Among the main risk factors for breast cancer, are the following:

  • Advanced age.
  • Menstruation at an early age.
  • Advanced age at the time of first birth or never having given birth.
  • Personal history of breast cancer or benign (non-cancerous) breast disease.
  • Mother or sister with breast cancer.
  • Tissue of the breast that is dense on a mammogram.
  • The taking of hormones such as estrogen and progesterone.
  • Consuming alcoholic beverages.
  • Symptoms of Breast Cancer

    Breast cancer can cause some of the following symptoms, we suggest you consult your healthcare provider if any of the following symptoms occur:

    • Tissue mass or thickening in or near the breast, or in the area under the arm.
    • Change in the size or shape of the breast.
    • Hollows or wrinkling in the skin of the breast.
    • If your nipple that turns into the breast
    • Liquid that coming out of the nipple, which is not breast milk; Especially if it’s bloody.
    • Scaly, red or swollen skin on the breast, nipple or areola (dark area of ​​skin surrounding the nipple).
    • Gaps in the breast similar to the skin of the orange.

    Breast Cancer Detection and Diagnosis


    To perform detect and diagnose a breast cancer you should consult a specialist doctor.

    In the case of observing changes in the breast, request  the following medical tests:

    • Physical exam and history: an examination of the body to check the general signs of health, including checking for signs of illness, such as tissue masses or anything else that seems abnormal. A history of the patient’s health habits and their medical history of illnesses and previous treatments should also be noted.
    • Mammogram:  x-ray of the breast.
    • Ultrasound: a procedure in which high-energy sound waves (ultrasound) are bounced into tissues or internal organs to produce echoes. The echoes form an image of body tissues called an echogram. The image can be printed for later viewing.
    • MRI (magnetic resonance imaging): a procedure in which a magnet, radio waves and a computer are used to create detailed images of internal areas of the body. This procedure is also called nuclear magnetic resonance imaging (MRI).
    • Chemical studies of the blood: a procedure by which a blood sample is examined to measure the amounts of certain substances that the body’s organs and tissues release in the blood. An abnormal amount (greater or less than normal) of a substance can be a sign of disease in the organ or tissue that makes it.
    • Biopsy: removal of cells or tissues so that a pathologist can observe them under a microscope and check for signs of cancer. If a mass is found in the breast, the doctor may need to remove a small amount of the mass.

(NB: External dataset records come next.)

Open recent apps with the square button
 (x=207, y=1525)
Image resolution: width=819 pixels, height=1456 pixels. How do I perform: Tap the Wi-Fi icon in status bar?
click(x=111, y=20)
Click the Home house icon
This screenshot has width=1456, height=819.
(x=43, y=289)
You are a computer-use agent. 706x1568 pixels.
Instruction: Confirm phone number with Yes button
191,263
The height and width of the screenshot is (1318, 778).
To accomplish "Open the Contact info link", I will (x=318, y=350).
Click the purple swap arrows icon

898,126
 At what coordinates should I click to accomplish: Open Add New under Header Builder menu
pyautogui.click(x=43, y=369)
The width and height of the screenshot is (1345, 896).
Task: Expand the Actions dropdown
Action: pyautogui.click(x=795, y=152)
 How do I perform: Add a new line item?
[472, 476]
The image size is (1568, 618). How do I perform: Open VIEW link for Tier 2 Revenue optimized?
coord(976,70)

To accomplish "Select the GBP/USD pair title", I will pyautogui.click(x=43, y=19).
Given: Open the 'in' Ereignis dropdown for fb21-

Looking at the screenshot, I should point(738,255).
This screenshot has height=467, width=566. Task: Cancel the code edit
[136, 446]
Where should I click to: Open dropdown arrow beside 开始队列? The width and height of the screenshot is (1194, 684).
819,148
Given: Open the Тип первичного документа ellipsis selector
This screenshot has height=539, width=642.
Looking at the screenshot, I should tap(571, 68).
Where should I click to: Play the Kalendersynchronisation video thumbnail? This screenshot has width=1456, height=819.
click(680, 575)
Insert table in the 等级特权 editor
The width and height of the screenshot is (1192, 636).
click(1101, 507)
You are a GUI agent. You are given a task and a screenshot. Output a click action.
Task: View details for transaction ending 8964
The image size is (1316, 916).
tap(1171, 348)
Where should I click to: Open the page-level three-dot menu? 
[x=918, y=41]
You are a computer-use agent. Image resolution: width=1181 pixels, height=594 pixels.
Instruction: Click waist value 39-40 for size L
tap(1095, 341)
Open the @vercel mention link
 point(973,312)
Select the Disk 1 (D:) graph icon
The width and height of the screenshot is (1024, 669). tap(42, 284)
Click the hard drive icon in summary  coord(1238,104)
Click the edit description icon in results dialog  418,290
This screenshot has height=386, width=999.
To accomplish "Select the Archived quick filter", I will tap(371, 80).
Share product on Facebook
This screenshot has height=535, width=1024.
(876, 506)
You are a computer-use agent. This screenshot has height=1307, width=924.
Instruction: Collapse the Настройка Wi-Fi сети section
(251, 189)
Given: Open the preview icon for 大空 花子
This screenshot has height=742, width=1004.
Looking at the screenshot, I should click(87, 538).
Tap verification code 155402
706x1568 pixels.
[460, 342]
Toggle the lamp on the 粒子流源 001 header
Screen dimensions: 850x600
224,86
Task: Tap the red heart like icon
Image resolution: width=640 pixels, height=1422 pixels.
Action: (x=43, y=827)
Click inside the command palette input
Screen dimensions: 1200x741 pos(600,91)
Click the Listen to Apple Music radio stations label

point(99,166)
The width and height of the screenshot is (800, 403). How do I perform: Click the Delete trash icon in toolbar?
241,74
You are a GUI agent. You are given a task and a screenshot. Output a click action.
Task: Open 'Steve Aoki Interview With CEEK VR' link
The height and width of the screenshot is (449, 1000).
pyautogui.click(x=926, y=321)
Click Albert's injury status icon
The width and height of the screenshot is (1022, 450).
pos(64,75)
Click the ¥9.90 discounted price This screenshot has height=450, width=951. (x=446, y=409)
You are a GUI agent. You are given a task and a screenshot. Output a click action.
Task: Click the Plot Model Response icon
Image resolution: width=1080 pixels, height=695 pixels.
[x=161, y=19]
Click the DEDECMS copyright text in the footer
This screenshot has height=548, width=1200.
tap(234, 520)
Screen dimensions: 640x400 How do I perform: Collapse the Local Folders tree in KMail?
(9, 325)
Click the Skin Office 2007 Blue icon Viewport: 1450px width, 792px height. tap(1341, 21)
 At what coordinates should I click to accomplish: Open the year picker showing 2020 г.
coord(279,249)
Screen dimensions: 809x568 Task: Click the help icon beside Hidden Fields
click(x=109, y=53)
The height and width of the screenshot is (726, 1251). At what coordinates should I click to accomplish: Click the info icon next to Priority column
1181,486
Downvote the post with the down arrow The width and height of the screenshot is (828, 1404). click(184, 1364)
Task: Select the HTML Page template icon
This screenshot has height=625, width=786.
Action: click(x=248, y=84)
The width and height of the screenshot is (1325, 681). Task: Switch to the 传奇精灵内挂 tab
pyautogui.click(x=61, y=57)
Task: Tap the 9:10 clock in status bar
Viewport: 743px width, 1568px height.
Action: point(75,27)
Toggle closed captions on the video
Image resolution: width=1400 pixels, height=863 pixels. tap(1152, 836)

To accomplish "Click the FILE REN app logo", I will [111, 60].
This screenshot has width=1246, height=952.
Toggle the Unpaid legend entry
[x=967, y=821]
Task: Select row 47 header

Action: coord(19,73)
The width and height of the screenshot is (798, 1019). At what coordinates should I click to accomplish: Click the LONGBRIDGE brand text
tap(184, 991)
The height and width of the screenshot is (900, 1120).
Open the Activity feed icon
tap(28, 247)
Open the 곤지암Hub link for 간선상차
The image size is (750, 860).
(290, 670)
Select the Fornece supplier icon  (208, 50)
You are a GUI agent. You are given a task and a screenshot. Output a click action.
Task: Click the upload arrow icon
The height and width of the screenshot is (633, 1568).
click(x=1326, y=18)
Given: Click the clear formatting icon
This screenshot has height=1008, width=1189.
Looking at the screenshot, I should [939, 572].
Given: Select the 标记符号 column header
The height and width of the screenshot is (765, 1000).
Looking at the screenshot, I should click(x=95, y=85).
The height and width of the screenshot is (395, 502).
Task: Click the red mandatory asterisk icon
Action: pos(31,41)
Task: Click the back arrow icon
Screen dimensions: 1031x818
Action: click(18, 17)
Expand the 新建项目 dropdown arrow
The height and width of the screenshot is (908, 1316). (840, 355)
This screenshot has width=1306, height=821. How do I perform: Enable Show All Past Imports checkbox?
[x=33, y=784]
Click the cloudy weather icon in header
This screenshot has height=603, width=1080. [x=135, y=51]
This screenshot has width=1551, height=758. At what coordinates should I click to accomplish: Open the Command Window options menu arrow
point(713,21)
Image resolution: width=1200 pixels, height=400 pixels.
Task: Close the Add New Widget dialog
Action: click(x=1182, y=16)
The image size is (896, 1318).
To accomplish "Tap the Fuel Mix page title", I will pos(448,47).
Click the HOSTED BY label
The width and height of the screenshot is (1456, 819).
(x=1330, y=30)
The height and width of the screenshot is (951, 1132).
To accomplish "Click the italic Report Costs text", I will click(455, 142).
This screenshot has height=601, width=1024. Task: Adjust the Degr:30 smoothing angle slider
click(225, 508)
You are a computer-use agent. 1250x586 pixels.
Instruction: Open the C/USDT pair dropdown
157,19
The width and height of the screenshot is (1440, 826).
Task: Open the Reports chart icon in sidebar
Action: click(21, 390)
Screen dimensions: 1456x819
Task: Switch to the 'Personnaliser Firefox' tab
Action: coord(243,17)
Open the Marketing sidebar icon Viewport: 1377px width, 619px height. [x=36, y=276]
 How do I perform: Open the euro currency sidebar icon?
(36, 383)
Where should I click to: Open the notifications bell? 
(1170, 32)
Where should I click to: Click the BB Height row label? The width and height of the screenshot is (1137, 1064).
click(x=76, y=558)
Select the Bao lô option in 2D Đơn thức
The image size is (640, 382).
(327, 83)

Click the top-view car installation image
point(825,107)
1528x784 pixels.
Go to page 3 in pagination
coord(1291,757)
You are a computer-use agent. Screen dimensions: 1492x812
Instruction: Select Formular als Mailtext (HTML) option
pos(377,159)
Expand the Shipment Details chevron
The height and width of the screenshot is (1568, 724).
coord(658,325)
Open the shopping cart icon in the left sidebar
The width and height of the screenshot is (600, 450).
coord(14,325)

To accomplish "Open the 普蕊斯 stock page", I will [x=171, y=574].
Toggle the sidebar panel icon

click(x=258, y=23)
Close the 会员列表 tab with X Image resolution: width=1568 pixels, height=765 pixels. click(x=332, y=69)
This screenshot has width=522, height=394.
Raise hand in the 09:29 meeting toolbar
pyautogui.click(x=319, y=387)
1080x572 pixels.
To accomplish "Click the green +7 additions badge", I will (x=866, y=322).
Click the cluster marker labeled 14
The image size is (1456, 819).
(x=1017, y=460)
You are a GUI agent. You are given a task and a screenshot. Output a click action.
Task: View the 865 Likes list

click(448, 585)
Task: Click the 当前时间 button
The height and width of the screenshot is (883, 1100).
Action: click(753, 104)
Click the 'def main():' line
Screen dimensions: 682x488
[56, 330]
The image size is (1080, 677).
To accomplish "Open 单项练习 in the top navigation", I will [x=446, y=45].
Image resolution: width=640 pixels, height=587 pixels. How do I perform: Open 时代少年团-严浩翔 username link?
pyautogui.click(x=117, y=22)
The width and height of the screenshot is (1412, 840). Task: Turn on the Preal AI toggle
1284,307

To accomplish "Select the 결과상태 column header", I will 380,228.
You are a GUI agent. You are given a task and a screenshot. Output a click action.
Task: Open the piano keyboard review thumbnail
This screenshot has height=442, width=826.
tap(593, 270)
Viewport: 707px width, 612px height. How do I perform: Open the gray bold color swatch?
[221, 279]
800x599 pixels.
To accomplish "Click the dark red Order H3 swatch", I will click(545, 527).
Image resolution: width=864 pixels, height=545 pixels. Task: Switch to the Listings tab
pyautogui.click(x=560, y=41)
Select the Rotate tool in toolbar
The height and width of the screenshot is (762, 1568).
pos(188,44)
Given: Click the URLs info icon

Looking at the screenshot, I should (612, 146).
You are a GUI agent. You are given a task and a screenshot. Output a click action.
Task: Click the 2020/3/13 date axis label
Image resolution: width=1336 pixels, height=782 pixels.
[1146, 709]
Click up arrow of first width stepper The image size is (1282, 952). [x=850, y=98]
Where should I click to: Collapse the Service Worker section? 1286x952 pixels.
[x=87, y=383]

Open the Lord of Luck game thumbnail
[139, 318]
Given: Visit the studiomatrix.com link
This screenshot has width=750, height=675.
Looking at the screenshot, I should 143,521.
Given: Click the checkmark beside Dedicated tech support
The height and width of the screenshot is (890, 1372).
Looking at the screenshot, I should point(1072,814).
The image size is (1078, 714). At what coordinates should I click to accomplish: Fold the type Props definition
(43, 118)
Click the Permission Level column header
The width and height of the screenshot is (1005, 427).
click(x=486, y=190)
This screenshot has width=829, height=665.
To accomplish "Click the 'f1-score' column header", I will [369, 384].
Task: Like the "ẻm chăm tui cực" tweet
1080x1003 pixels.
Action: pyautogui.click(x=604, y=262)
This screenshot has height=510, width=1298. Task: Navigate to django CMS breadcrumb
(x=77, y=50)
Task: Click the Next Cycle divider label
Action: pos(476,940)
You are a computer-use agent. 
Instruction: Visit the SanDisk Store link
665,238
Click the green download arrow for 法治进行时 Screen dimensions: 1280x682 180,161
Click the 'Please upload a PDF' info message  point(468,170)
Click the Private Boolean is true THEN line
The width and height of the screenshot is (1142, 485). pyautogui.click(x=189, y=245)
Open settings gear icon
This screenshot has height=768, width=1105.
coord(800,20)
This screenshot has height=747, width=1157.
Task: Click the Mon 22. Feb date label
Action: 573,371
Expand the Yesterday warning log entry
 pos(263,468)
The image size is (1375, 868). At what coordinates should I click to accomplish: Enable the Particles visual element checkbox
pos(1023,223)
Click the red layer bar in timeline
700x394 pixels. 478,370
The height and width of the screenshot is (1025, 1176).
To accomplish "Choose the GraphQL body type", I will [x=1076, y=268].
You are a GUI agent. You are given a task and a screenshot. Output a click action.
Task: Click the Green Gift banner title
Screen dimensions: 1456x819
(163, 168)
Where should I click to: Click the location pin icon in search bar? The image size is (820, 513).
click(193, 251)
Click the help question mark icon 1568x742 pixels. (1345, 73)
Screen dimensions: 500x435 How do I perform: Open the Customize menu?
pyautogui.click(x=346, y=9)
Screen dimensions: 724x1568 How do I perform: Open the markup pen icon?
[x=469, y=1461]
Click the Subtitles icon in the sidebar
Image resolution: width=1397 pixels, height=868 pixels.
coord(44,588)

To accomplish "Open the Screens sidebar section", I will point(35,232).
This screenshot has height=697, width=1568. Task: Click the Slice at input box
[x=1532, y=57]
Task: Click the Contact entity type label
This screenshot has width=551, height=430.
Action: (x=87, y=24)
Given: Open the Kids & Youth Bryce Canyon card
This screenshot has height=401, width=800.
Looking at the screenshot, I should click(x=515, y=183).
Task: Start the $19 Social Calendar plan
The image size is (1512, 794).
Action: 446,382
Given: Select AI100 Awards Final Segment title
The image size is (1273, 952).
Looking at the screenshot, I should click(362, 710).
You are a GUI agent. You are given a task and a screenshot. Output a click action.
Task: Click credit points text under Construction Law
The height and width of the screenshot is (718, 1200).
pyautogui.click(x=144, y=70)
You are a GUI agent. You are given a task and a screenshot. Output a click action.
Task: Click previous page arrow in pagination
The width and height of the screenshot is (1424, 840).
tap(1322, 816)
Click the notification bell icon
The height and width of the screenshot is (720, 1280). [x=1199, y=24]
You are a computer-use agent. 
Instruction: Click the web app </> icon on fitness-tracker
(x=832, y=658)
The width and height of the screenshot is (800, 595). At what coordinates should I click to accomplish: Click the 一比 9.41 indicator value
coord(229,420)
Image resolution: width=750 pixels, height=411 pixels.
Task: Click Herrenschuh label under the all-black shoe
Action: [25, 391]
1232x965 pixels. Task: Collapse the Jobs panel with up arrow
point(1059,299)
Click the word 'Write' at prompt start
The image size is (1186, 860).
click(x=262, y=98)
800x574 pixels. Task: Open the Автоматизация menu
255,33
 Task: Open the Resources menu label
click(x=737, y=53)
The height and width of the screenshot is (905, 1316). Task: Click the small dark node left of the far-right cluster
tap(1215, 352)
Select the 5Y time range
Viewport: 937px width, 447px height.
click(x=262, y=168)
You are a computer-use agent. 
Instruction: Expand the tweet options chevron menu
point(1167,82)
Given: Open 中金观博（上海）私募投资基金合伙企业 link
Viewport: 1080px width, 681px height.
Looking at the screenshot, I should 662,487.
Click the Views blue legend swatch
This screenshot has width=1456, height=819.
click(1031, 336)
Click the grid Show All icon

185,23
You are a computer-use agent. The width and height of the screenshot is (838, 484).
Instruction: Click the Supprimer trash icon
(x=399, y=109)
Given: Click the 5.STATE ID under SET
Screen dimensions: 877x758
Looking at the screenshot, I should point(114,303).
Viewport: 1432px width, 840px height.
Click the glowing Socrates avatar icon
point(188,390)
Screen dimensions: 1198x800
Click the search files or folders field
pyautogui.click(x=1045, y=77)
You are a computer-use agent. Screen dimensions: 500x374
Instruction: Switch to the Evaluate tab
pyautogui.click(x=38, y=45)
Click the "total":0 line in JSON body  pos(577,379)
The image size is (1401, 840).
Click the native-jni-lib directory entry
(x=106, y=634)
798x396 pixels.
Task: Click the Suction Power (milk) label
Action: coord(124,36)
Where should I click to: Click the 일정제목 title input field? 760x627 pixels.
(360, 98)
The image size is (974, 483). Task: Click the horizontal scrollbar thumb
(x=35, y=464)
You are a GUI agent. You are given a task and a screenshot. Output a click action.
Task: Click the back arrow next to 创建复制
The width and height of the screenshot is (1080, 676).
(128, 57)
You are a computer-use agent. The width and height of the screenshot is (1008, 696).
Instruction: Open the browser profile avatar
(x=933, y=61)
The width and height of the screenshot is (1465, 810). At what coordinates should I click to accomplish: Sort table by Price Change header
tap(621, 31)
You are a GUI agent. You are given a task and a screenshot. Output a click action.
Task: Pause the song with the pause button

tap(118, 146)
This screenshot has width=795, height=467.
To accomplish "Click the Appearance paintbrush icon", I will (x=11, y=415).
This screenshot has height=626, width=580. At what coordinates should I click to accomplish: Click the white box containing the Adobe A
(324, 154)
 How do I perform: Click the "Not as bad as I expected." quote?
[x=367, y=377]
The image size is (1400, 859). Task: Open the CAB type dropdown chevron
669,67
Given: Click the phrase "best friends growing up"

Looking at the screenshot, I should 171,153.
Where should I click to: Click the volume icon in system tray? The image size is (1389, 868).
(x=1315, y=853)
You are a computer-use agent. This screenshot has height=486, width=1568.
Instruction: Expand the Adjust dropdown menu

    The four types of biopsies  are as follows:

             Excisional biopsy: complete removal of a mass of tissue.

             Incision biopsy: removal of a part of a mass or a tissue sample.

             Central biopsy: removal of tissue with a wide needle.

             Fine needle aspiration biopsy (AAF): removal of tissue or fluid using a fine needle.

    Medical Prevention Tests

If cancer is present, tests that study cancer cells are performed.

To decide which is the best treatment, the results of the medical tests must be taken into account.

Medical tests for breast cancer provide information on:

  • How fast cancer might grow.
  • The chances of cancer spreading rapidly in the body.
  • How effective certain treatments could be.
  • The chances of recurrence (return) of cancer.